### WORK INSTRUCTIONS
Transcribe the following entries letter for letter, without the pictures.

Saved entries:

..........

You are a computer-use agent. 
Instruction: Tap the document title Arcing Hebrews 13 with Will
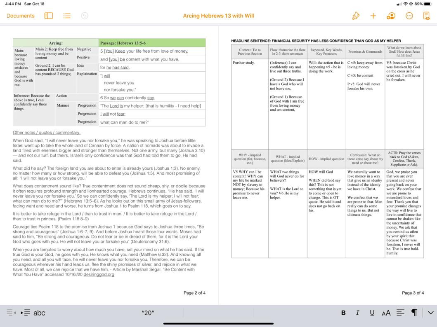[218, 16]
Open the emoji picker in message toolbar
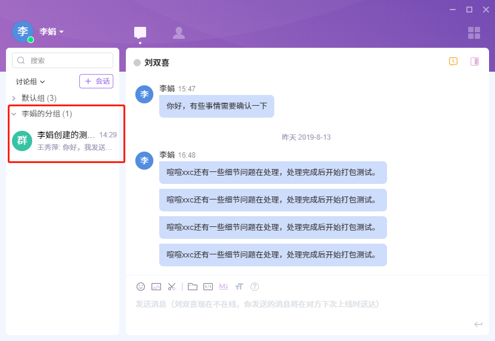 coord(141,287)
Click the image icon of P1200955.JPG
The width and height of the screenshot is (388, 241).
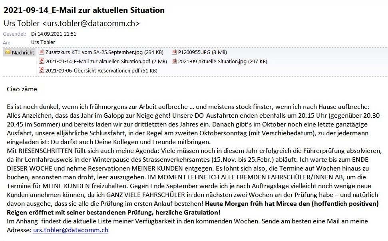coord(174,52)

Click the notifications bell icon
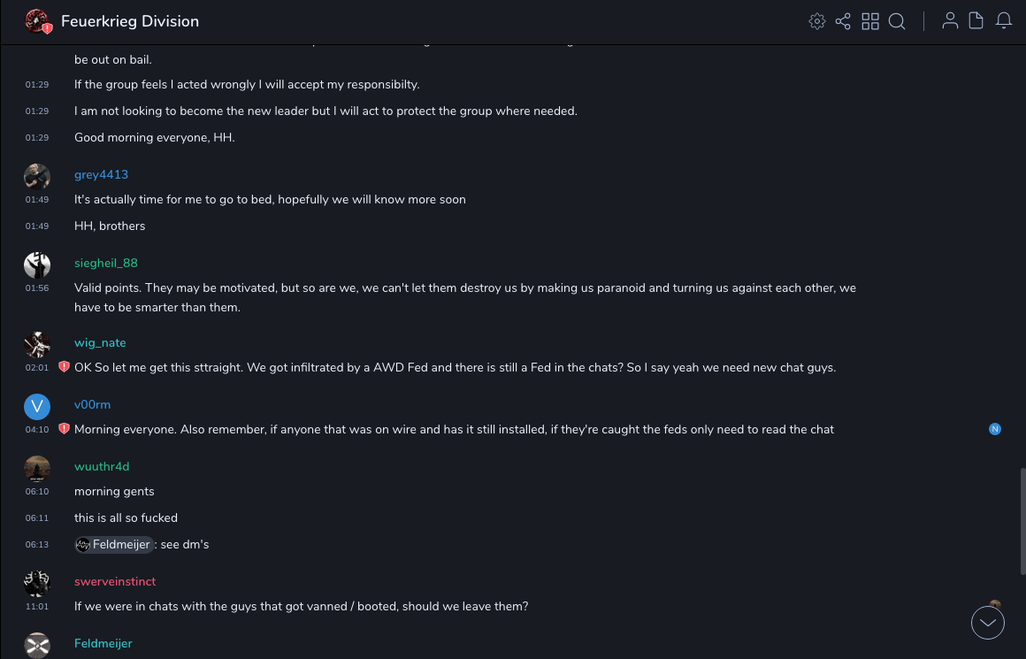[x=1004, y=21]
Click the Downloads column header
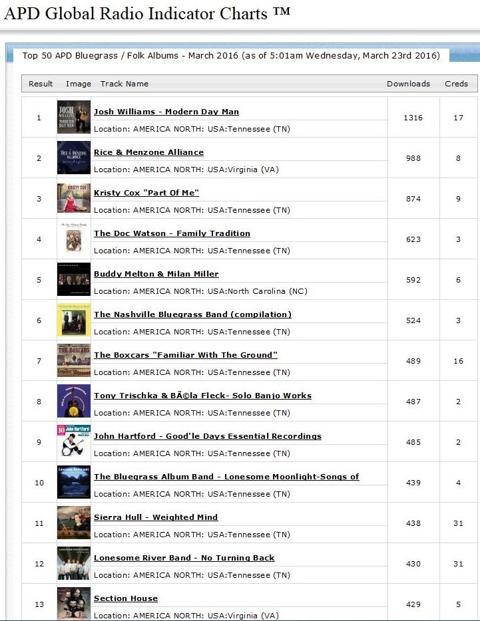The image size is (480, 621). [408, 84]
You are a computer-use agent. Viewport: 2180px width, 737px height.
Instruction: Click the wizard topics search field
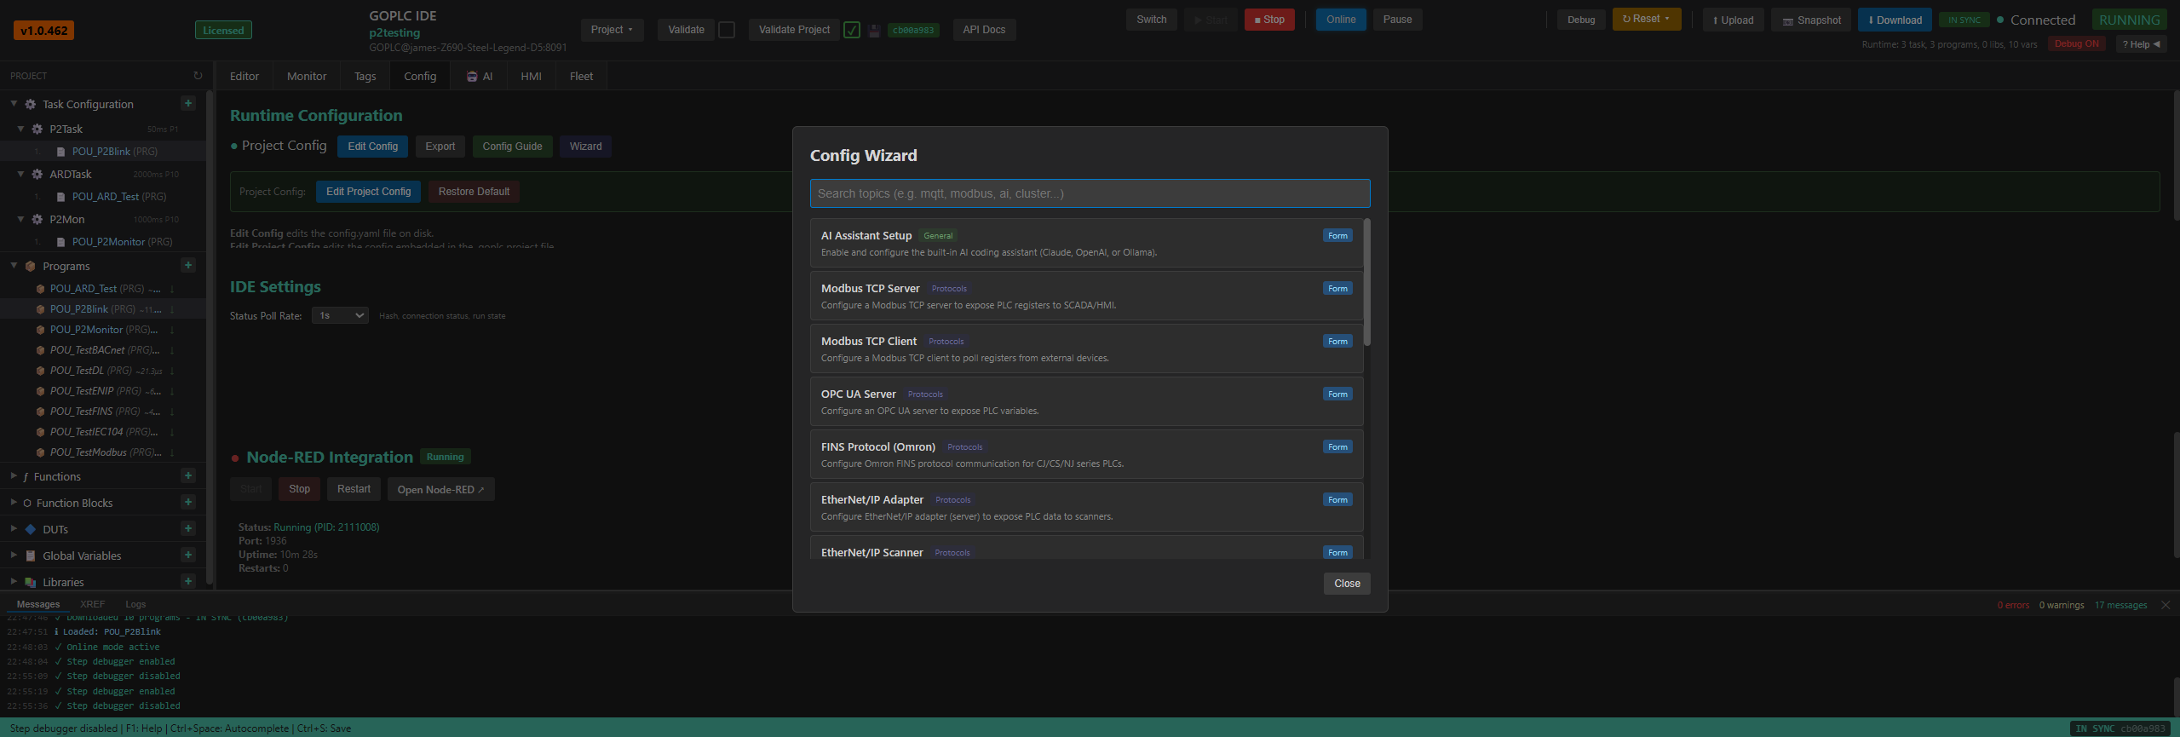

..........

### RESULT BELOW
You are a computer-use agent. 
Instruction: Tap the document title Arcing Hebrews 13 with Will
[218, 16]
Open the emoji picker in message toolbar
 coord(141,287)
Click the image icon of P1200955.JPG
The width and height of the screenshot is (388, 241).
coord(174,52)

Click the notifications bell icon
[x=1004, y=21]
Click the Downloads column header
The image size is (480, 621). [408, 84]
You are a computer-use agent. Viewport: 2180px width, 737px height.
Instruction: Click the wizard topics search field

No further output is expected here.